Segment Start: RECORDS PROVIDED

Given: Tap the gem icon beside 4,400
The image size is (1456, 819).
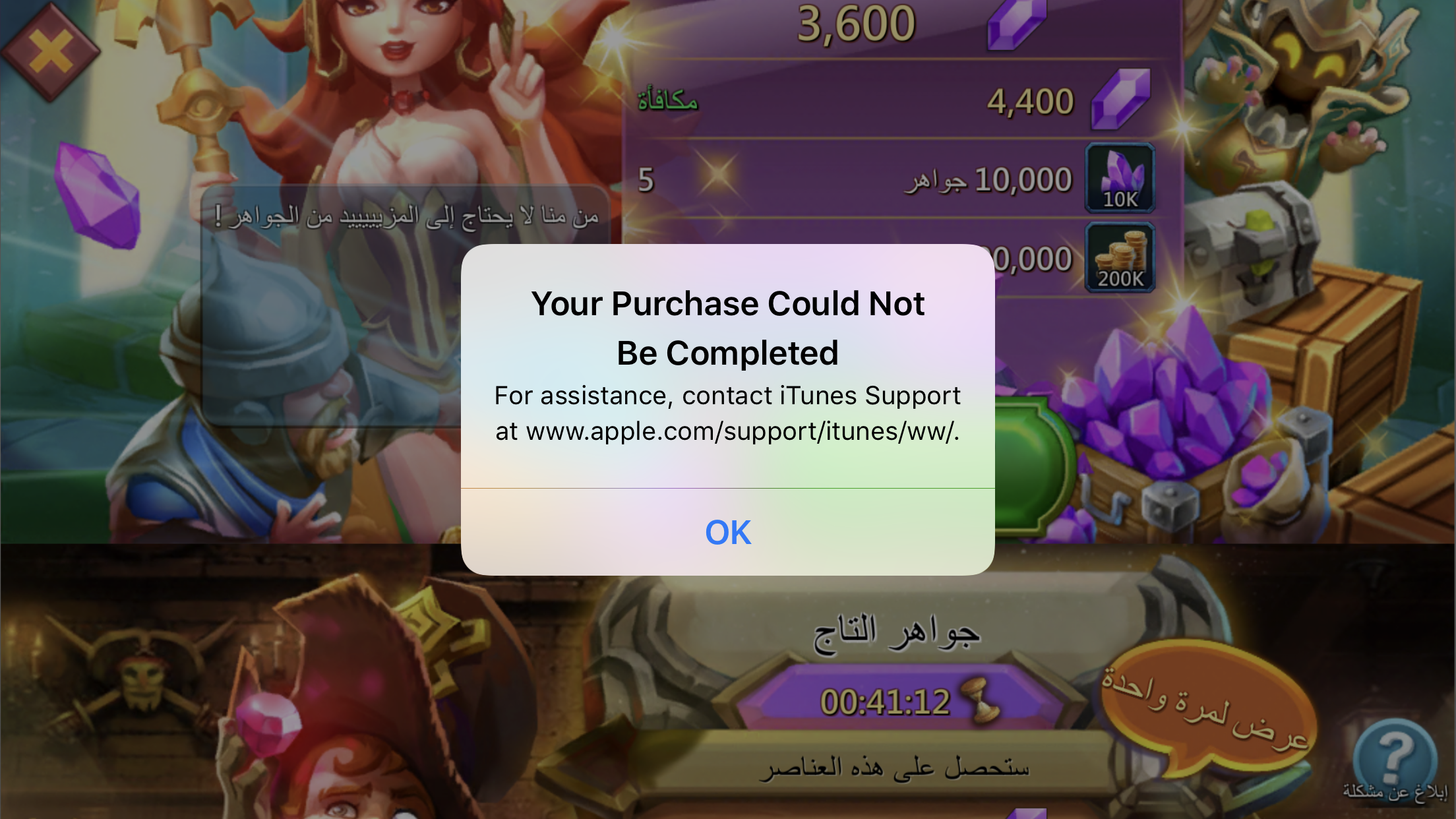Looking at the screenshot, I should [x=1121, y=99].
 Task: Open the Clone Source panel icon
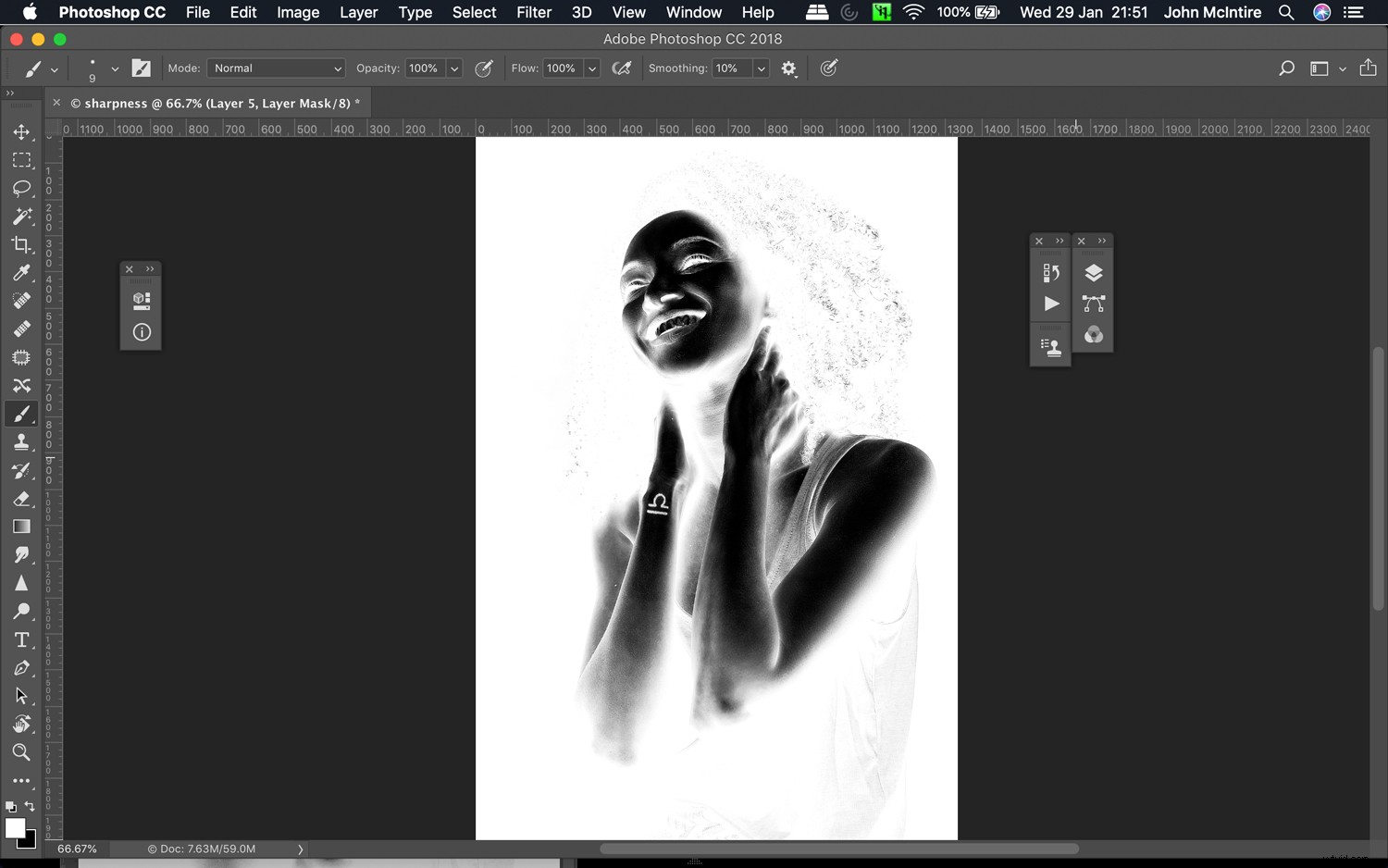point(1050,344)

Segment End: RECORDS PROVIDED

▶ [TASK ITEM]: What you should produce is an exact copy of the records, with the pictures left out.

▶ [OUTPUT OF THE EXERCISE]:
Given: Tap the gem icon beside 4,400
The image size is (1456, 819).
Looking at the screenshot, I should [x=1121, y=99].
 Task: Open the Clone Source panel icon
point(1050,344)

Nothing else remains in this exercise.